Danıştay Kararı 13. Daire 2007/15262 E. 2009/1606 K. – T.

13. Daire         2007/15262 E.  ,  2009/1606 K.
T.C.
D A N I Ş T A Y
ONÜÇÜNCÜ DAİRE
Esas No : 2007/15262
Karar No: 2009/1606

Davacı : …
Vekili : …
Davalı : Başbakanlık Özelleştirme İdaresi Başkanlığı
Vekili : …

İstemin Özeti : .. A.Ş.’ndeki %56,67 ve … A.Ş.’ndeki %41 oranındaki kamu hissesinin blok olarak satışına ilişkin … tarih ve … sayılı Özelleştirme Yüksek Kurulu kararının yürütmesinin durdurulması yolundaki Danıştay Onüçüncü Dairesinin 16.04.2007 tarih ve E:2006/2084 sayılı kararının uygulanarak Özelleştirme Yüksek Kurulunun anılan kararının iptali istemiyle yapılan başvurunun zımnen reddine yönelik işlemin; yargı kararının gereğinin yerine getirilmemesi nedeniyle kanun ve usule aykırı olduğu ileri sürülerek iptali istenilmektedir.

##########

=== Yapılacak işler ===
1/ Danıştay kararında davalı olarak hangi kurum gösterilmiştir?
2/ Aşağıdaki ifadeler Danıştay kararıyla örtüşüyor mu? Her biri için evet ya da hayır deyin ve karardaki belirleyici sözleri aynen aktarın.
(a) Kararın esas numarası 2007/15262'dir.
(b) Yürütmenin durdurulmasına ilişkin karar, Danıştay Onüçüncü Dairesince 16.04.2007 tarihinde verilmiştir.
(c) Blok satışı söz konusu olan kamu hisselerinden biri %51 oranındadır.
3/ Danıştay kararının metnini son cümleden sonra devam ettirin.
Bundan sonraki satırlar, Danıştay kararından ayrı bir malzemedir.

=== Verilen malzeme ===
##########

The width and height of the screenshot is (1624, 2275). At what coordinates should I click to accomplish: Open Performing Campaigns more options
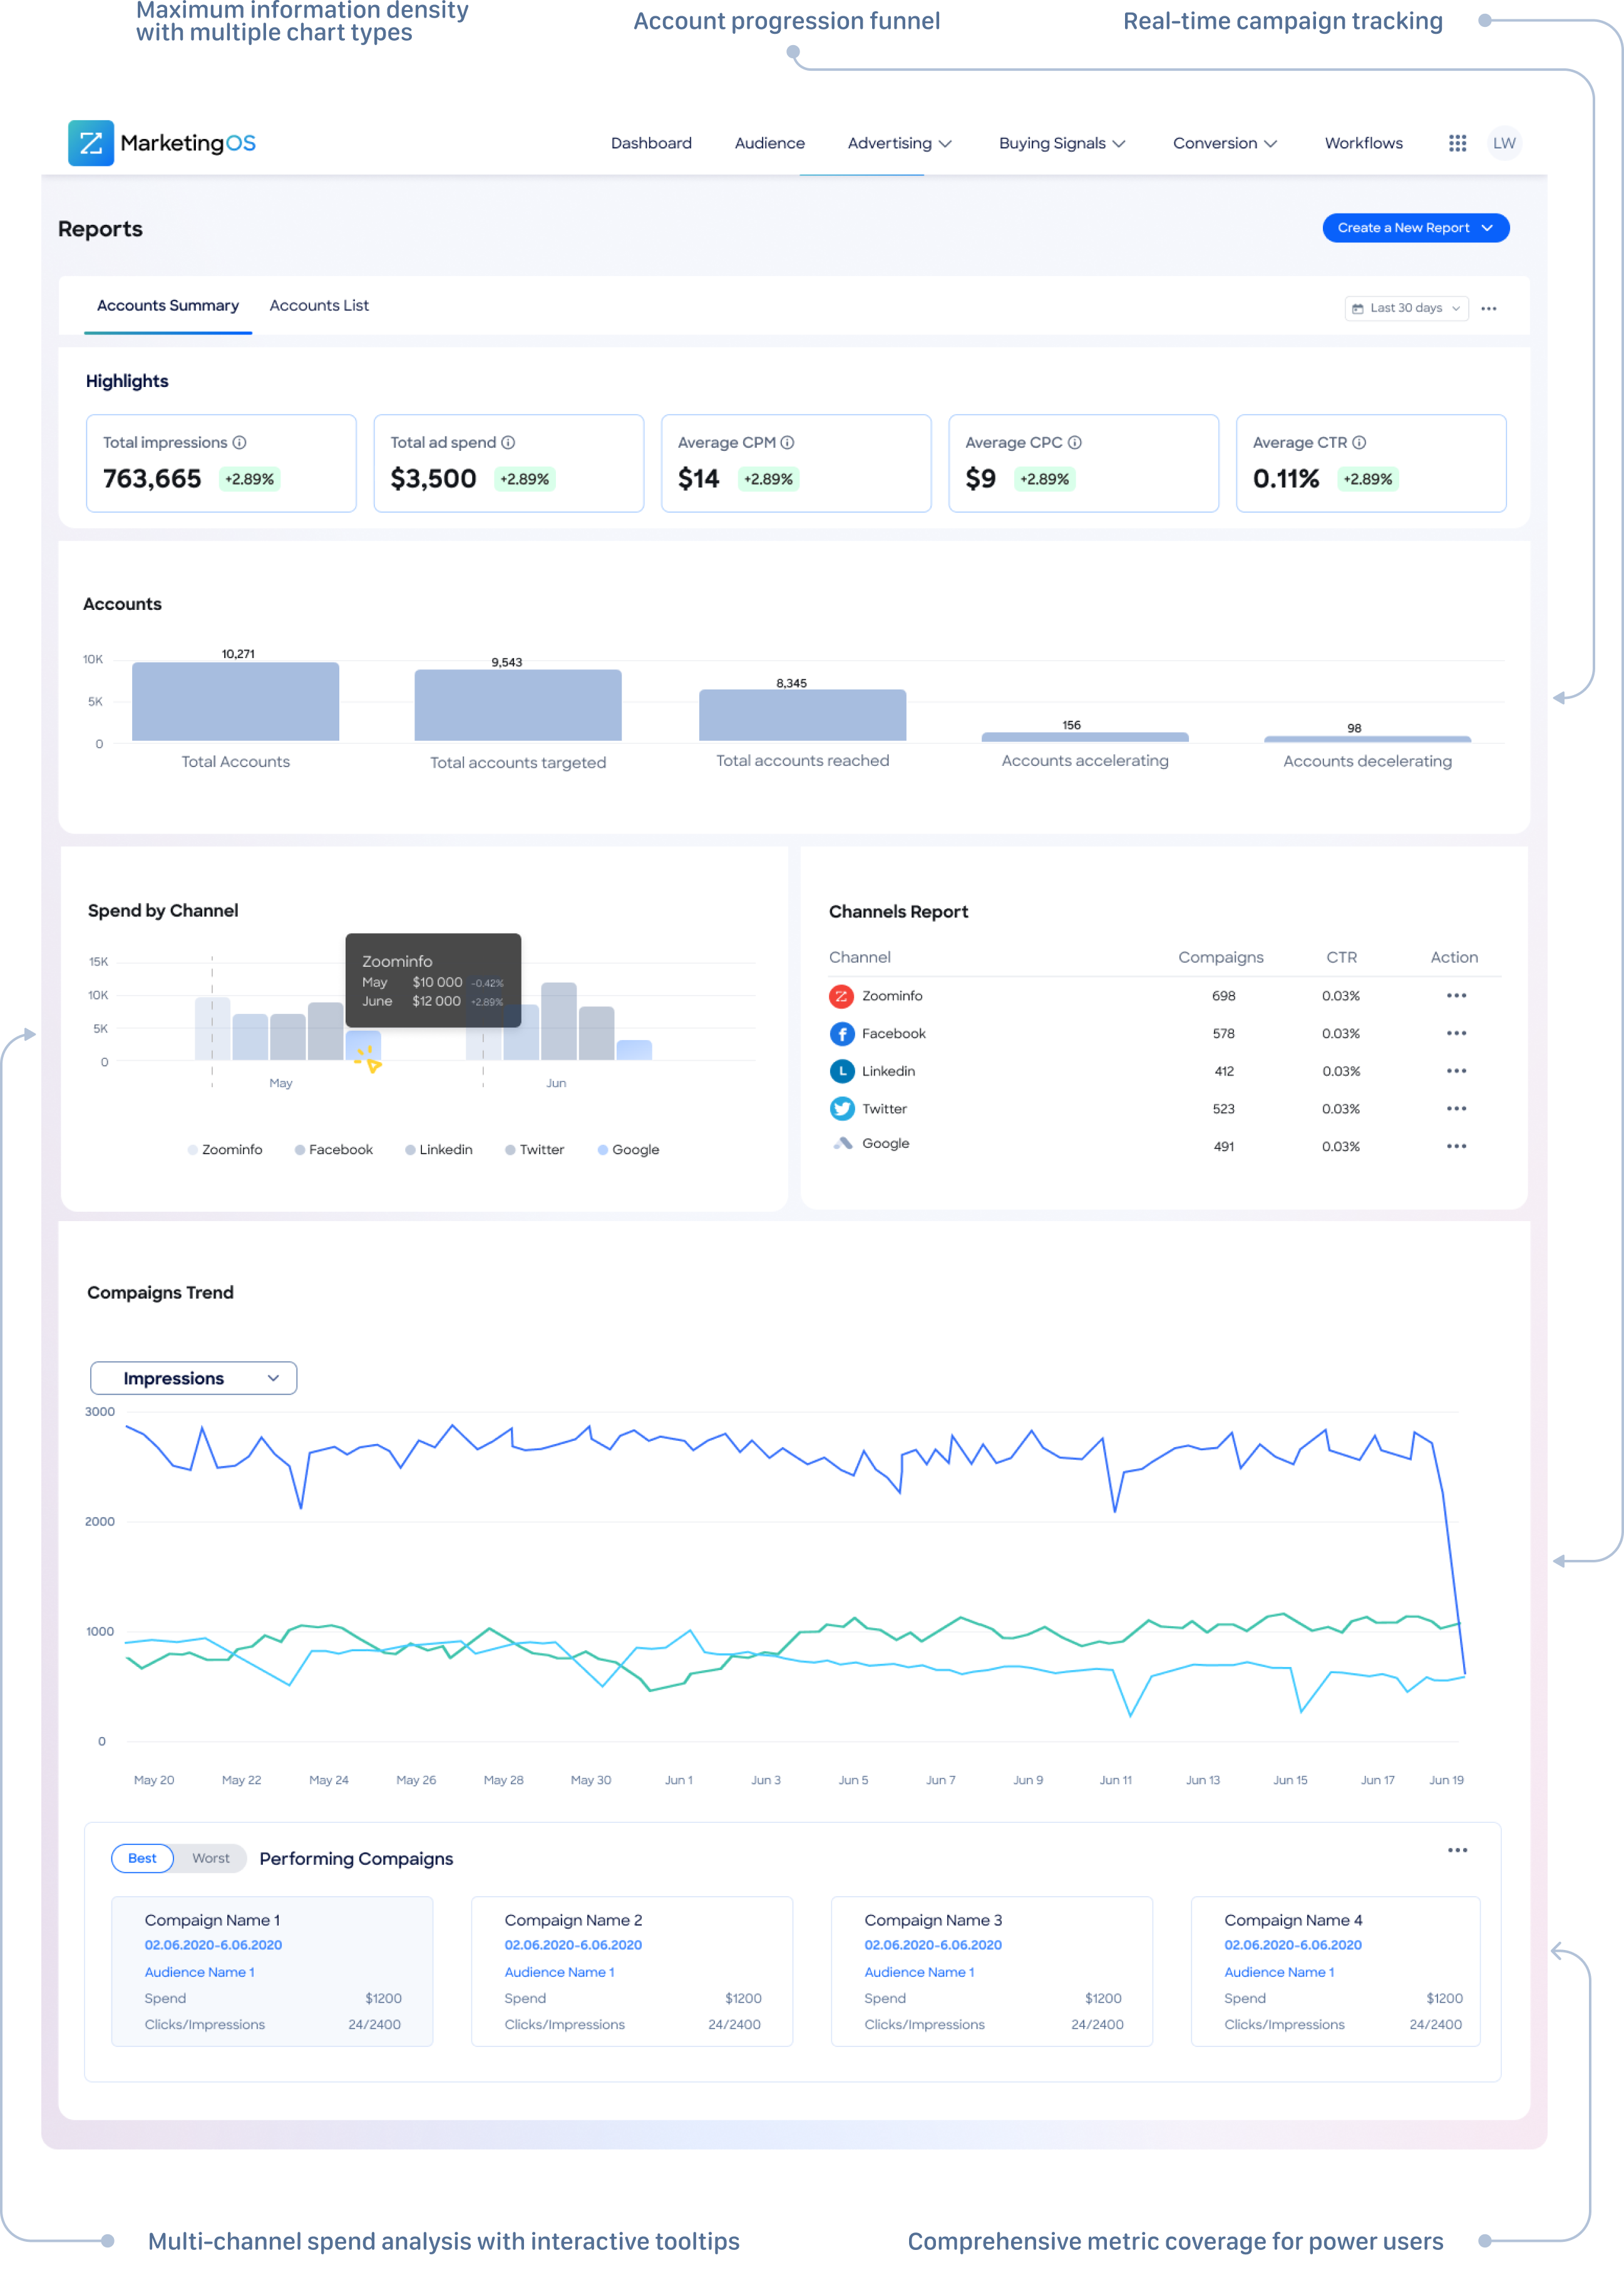pos(1457,1850)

##########

=== Sonuçlar ===
1/ Başbakanlık Özelleştirme İdaresi Başkanlığı.

2/
(a) Evet: "Esas No : 2007/15262"
(b) Evet: "Danıştay Onüçüncü Dairesinin 16.04.2007 tarih ve E:2006/2084 sayılı kararının"
(c) Hayır: "%56,67 ve … A.Ş.’ndeki %41 oranındaki kamu hissesinin"

3/
Savunmanın Özeti : İdarî eylem ve işlem niteliğinde karar verilmesi sonucunu doğuracak şekilde dava açılamayacağı gibi, yürütmenin durdurulması kararlarına ilişkin tesis edilecek işlemler kanunda açık olarak belirtildiğinden uygulanmadığı iddiasıyla ayrı dava konusu yapılmasının mümkün olmadığı, iptal ve yürütmenin durdurulması kararları özel hukuk alanında aktedilen satış sözleşmesini kendiliğinden hükümsüz hale getirmediğinden sözü edilen yürütmenin durdurulması kararının alıcı firmaya bildirilerek kararın yerine getirilmesinin istenildiği, alıcı firma tarafından yürütmenin durdurulması kararının gereğinin yerine getirilmesinin mümkün olmadığının bildirilmesi üzerine durumun Özelleştirme Yüksek Kurulunun değerlendirilmesine sunulduğu, Özelleştirme Yüksek Kurulu tarafından davanın esastan incelenmesine kadar beklenilmesine karar verildiği, dava konusu yapılan zımni ret işleminin 4046 sayılı Kanuna ve kamu yararına uygun olduğu ileri sürülerek davanın usulden ve esastan reddi gerektiği savunulmaktadır.
Danıştay Tetkik Hâkimi …’ın Düşüncesi: Uyuşmazlık konusu olayda, Danıştay Onüçüncü Dairesinin yürütmenin durdurulması kararına dayanak alınan imar planı revizyonuna ilişkin işlemin … İdare Mahkemesi kararıyla iptal edilmesi ve bu sebeple de Dairemizin 11.03.2008 tarih ve E.2006/2084, K:2008/3130 sayılı kararıyla davanın esastan reddedilmesi karşısında dava konusu işlemde hukuka aykırılık bulunmadığından davanın reddine karar verilmesi gerektiği düşünülmektedir.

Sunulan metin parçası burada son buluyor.